* **Dataset excerpts**:
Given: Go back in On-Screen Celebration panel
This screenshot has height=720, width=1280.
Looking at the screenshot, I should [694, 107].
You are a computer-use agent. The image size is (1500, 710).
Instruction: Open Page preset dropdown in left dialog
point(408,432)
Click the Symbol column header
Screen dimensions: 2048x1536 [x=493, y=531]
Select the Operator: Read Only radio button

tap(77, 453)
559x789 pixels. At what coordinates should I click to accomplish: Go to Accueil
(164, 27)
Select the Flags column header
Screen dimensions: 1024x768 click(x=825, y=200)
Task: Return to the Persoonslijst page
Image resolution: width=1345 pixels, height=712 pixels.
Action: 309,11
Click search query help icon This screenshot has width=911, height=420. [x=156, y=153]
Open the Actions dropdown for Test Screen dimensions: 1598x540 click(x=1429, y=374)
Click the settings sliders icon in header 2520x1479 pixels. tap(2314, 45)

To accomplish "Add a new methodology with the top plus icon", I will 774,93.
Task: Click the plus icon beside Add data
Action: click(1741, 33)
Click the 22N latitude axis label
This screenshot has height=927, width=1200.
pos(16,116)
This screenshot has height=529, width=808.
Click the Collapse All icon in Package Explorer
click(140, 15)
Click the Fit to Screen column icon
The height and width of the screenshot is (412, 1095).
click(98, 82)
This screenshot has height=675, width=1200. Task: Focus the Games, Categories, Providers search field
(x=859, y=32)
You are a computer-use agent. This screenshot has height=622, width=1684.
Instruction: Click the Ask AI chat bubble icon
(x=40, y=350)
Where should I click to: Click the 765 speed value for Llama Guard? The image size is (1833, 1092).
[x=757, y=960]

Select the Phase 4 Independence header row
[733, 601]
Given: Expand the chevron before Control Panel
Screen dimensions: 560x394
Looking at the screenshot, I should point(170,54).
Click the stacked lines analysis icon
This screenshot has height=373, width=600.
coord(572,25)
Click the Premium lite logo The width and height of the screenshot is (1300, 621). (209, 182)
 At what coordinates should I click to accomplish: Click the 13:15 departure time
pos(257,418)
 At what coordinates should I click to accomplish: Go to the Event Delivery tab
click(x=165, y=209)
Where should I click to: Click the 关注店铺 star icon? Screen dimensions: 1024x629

* **Goal of the exercise**: When the word "Given" appears in a line of the data, that line is counted; report the number only.

* **Solution for this problem**: 2